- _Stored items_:
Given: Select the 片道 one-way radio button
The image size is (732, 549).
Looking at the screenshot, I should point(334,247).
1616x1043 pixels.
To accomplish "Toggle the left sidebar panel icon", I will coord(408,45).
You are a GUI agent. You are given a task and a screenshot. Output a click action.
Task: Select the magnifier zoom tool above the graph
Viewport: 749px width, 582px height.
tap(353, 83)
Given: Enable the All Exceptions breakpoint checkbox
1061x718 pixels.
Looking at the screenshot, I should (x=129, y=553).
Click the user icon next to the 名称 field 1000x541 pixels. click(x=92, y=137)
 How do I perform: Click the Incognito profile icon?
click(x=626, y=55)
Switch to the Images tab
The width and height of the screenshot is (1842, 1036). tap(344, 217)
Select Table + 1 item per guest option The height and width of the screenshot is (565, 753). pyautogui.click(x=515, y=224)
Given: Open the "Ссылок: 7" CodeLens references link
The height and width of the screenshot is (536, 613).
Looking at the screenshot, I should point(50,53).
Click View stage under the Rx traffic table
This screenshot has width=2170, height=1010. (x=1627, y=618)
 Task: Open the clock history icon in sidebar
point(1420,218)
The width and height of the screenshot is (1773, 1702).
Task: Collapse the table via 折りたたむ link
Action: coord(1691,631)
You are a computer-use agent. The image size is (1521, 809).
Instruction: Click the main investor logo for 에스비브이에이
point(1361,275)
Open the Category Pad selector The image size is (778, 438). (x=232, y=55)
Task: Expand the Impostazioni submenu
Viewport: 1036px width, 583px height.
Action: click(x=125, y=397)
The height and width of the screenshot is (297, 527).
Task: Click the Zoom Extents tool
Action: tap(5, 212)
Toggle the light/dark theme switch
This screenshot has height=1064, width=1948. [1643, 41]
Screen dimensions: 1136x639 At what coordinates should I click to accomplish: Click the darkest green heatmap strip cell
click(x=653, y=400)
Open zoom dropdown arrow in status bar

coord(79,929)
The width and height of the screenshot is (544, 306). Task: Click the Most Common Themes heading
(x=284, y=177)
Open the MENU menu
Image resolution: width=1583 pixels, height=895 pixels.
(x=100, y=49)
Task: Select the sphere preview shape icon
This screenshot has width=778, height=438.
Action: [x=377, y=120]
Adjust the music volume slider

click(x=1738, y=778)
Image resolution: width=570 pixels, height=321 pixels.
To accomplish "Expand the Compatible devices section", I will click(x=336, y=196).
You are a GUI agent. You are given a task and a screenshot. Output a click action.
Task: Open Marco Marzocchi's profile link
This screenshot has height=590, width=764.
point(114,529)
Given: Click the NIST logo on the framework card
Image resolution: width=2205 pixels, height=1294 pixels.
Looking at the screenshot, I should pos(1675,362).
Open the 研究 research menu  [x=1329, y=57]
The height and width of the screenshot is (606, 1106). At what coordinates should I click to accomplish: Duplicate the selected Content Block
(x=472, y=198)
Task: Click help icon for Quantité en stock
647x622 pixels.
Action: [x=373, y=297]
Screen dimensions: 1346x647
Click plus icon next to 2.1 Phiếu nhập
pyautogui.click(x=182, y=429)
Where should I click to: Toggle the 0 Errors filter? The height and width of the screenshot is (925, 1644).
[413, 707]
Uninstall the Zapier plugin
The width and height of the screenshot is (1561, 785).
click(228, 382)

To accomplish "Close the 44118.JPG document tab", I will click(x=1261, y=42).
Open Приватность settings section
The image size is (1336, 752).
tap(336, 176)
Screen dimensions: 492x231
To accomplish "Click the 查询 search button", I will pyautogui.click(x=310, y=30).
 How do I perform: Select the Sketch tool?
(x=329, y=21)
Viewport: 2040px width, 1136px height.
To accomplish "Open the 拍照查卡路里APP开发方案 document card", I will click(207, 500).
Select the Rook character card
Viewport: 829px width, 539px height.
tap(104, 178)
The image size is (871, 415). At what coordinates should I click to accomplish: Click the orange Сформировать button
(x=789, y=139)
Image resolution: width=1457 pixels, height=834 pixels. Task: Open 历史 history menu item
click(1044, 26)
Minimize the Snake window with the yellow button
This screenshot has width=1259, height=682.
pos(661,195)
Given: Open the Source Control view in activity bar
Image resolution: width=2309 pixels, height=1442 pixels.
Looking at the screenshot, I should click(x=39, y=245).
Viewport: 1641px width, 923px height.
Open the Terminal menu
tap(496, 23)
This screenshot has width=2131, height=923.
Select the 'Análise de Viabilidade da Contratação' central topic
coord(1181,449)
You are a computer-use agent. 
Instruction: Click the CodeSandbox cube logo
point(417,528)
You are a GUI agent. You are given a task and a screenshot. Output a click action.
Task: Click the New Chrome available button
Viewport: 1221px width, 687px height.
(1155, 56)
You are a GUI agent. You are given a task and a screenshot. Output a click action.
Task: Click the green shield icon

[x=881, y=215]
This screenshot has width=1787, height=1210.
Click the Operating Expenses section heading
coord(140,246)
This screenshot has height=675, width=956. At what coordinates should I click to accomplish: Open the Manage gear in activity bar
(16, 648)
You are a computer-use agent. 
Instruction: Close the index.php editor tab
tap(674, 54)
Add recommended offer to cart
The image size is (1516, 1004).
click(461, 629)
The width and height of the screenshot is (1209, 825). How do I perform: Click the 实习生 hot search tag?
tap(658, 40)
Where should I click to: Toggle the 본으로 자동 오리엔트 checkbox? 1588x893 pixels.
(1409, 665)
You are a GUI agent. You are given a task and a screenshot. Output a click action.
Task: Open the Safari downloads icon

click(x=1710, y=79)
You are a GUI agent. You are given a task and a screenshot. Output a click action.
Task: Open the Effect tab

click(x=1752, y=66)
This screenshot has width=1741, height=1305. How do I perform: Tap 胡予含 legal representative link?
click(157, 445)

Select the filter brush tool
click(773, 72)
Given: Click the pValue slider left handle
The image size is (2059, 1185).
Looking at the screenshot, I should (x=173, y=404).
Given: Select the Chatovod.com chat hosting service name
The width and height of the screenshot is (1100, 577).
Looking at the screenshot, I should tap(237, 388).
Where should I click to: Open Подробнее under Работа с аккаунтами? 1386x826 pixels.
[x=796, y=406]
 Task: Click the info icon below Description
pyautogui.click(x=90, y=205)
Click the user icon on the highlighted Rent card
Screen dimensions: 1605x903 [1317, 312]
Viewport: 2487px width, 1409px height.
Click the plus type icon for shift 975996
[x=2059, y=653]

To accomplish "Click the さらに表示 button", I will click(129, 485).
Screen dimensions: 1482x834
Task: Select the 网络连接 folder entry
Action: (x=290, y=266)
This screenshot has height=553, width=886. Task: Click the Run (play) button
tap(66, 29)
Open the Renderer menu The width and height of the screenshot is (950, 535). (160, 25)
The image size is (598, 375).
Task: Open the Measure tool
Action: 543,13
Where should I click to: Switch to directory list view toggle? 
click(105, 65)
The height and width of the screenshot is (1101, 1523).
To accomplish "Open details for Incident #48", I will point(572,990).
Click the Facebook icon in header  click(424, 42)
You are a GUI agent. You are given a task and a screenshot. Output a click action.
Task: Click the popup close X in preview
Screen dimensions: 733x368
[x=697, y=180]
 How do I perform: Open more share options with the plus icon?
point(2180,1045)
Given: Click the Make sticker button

- _Task prompt_:
The records above must be printed again in full, exactly as written.

- _Written response_:
Given: Select the 片道 one-way radio button
The image size is (732, 549).
Looking at the screenshot, I should point(334,247).
1616x1043 pixels.
To accomplish "Toggle the left sidebar panel icon", I will coord(408,45).
You are a GUI agent. You are given a task and a screenshot. Output a click action.
Task: Select the magnifier zoom tool above the graph
Viewport: 749px width, 582px height.
tap(353, 83)
Given: Enable the All Exceptions breakpoint checkbox
1061x718 pixels.
Looking at the screenshot, I should (x=129, y=553).
Click the user icon next to the 名称 field 1000x541 pixels. click(x=92, y=137)
 How do I perform: Click the Incognito profile icon?
click(x=626, y=55)
Switch to the Images tab
The width and height of the screenshot is (1842, 1036). tap(344, 217)
Select Table + 1 item per guest option The height and width of the screenshot is (565, 753). pyautogui.click(x=515, y=224)
Given: Open the "Ссылок: 7" CodeLens references link
The height and width of the screenshot is (536, 613).
Looking at the screenshot, I should point(50,53).
Click View stage under the Rx traffic table
This screenshot has width=2170, height=1010. (x=1627, y=618)
 Task: Open the clock history icon in sidebar
point(1420,218)
The width and height of the screenshot is (1773, 1702).
Task: Collapse the table via 折りたたむ link
Action: coord(1691,631)
You are a computer-use agent. The image size is (1521, 809).
Instruction: Click the main investor logo for 에스비브이에이
point(1361,275)
Open the Category Pad selector The image size is (778, 438). (x=232, y=55)
Task: Expand the Impostazioni submenu
Viewport: 1036px width, 583px height.
Action: click(x=125, y=397)
The height and width of the screenshot is (297, 527).
Task: Click the Zoom Extents tool
Action: tap(5, 212)
Toggle the light/dark theme switch
This screenshot has height=1064, width=1948. [1643, 41]
Screen dimensions: 1136x639 At what coordinates should I click to accomplish: Click the darkest green heatmap strip cell
click(x=653, y=400)
Open zoom dropdown arrow in status bar

coord(79,929)
The width and height of the screenshot is (544, 306). Task: Click the Most Common Themes heading
(x=284, y=177)
Open the MENU menu
Image resolution: width=1583 pixels, height=895 pixels.
(x=100, y=49)
Task: Select the sphere preview shape icon
This screenshot has width=778, height=438.
Action: [x=377, y=120]
Adjust the music volume slider

click(x=1738, y=778)
Image resolution: width=570 pixels, height=321 pixels.
To accomplish "Expand the Compatible devices section", I will click(x=336, y=196).
You are a GUI agent. You are given a task and a screenshot. Output a click action.
Task: Open Marco Marzocchi's profile link
This screenshot has height=590, width=764.
point(114,529)
Given: Click the NIST logo on the framework card
Image resolution: width=2205 pixels, height=1294 pixels.
Looking at the screenshot, I should pos(1675,362).
Open the 研究 research menu  [x=1329, y=57]
The height and width of the screenshot is (606, 1106). At what coordinates should I click to accomplish: Duplicate the selected Content Block
(x=472, y=198)
Task: Click help icon for Quantité en stock
647x622 pixels.
Action: [x=373, y=297]
Screen dimensions: 1346x647
Click plus icon next to 2.1 Phiếu nhập
pyautogui.click(x=182, y=429)
Where should I click to: Toggle the 0 Errors filter? The height and width of the screenshot is (925, 1644).
[413, 707]
Uninstall the Zapier plugin
The width and height of the screenshot is (1561, 785).
click(228, 382)

To accomplish "Close the 44118.JPG document tab", I will click(x=1261, y=42).
Open Приватность settings section
The image size is (1336, 752).
tap(336, 176)
Screen dimensions: 492x231
To accomplish "Click the 查询 search button", I will pyautogui.click(x=310, y=30).
 How do I perform: Select the Sketch tool?
(x=329, y=21)
Viewport: 2040px width, 1136px height.
To accomplish "Open the 拍照查卡路里APP开发方案 document card", I will click(207, 500).
Select the Rook character card
Viewport: 829px width, 539px height.
tap(104, 178)
The image size is (871, 415). At what coordinates should I click to accomplish: Click the orange Сформировать button
(x=789, y=139)
Image resolution: width=1457 pixels, height=834 pixels. Task: Open 历史 history menu item
click(1044, 26)
Minimize the Snake window with the yellow button
This screenshot has width=1259, height=682.
pos(661,195)
Given: Open the Source Control view in activity bar
Image resolution: width=2309 pixels, height=1442 pixels.
Looking at the screenshot, I should click(x=39, y=245).
Viewport: 1641px width, 923px height.
Open the Terminal menu
tap(496, 23)
This screenshot has width=2131, height=923.
Select the 'Análise de Viabilidade da Contratação' central topic
coord(1181,449)
You are a computer-use agent. 
Instruction: Click the CodeSandbox cube logo
point(417,528)
You are a GUI agent. You are given a task and a screenshot. Output a click action.
Task: Click the New Chrome available button
Viewport: 1221px width, 687px height.
(1155, 56)
You are a GUI agent. You are given a task and a screenshot. Output a click action.
Task: Click the green shield icon

[x=881, y=215]
This screenshot has width=1787, height=1210.
Click the Operating Expenses section heading
coord(140,246)
This screenshot has height=675, width=956. At what coordinates should I click to accomplish: Open the Manage gear in activity bar
(16, 648)
You are a computer-use agent. 
Instruction: Close the index.php editor tab
tap(674, 54)
Add recommended offer to cart
The image size is (1516, 1004).
click(461, 629)
The width and height of the screenshot is (1209, 825). How do I perform: Click the 实习生 hot search tag?
tap(658, 40)
Where should I click to: Toggle the 본으로 자동 오리엔트 checkbox? 1588x893 pixels.
(1409, 665)
You are a GUI agent. You are given a task and a screenshot. Output a click action.
Task: Open the Safari downloads icon

click(x=1710, y=79)
You are a GUI agent. You are given a task and a screenshot. Output a click action.
Task: Open the Effect tab

click(x=1752, y=66)
This screenshot has width=1741, height=1305. How do I perform: Tap 胡予含 legal representative link?
click(157, 445)

Select the filter brush tool
click(773, 72)
Given: Click the pValue slider left handle
The image size is (2059, 1185).
Looking at the screenshot, I should (x=173, y=404).
Given: Select the Chatovod.com chat hosting service name
The width and height of the screenshot is (1100, 577).
Looking at the screenshot, I should tap(237, 388).
Where should I click to: Open Подробнее under Работа с аккаунтами? 1386x826 pixels.
[x=796, y=406]
 Task: Click the info icon below Description
pyautogui.click(x=90, y=205)
Click the user icon on the highlighted Rent card
Screen dimensions: 1605x903 [1317, 312]
Viewport: 2487px width, 1409px height.
Click the plus type icon for shift 975996
[x=2059, y=653]

To accomplish "Click the さらに表示 button", I will click(129, 485).
Screen dimensions: 1482x834
Task: Select the 网络连接 folder entry
Action: (x=290, y=266)
This screenshot has height=553, width=886. Task: Click the Run (play) button
tap(66, 29)
Open the Renderer menu The width and height of the screenshot is (950, 535). (160, 25)
The image size is (598, 375).
Task: Open the Measure tool
Action: 543,13
Where should I click to: Switch to directory list view toggle? 
click(105, 65)
The height and width of the screenshot is (1101, 1523).
To accomplish "Open details for Incident #48", I will point(572,990).
Click the Facebook icon in header  click(424, 42)
You are a GUI agent. You are given a task and a screenshot. Output a click action.
Task: Click the popup close X in preview
Screen dimensions: 733x368
[x=697, y=180]
 How do I perform: Open more share options with the plus icon?
point(2180,1045)
Given: Click the Make sticker button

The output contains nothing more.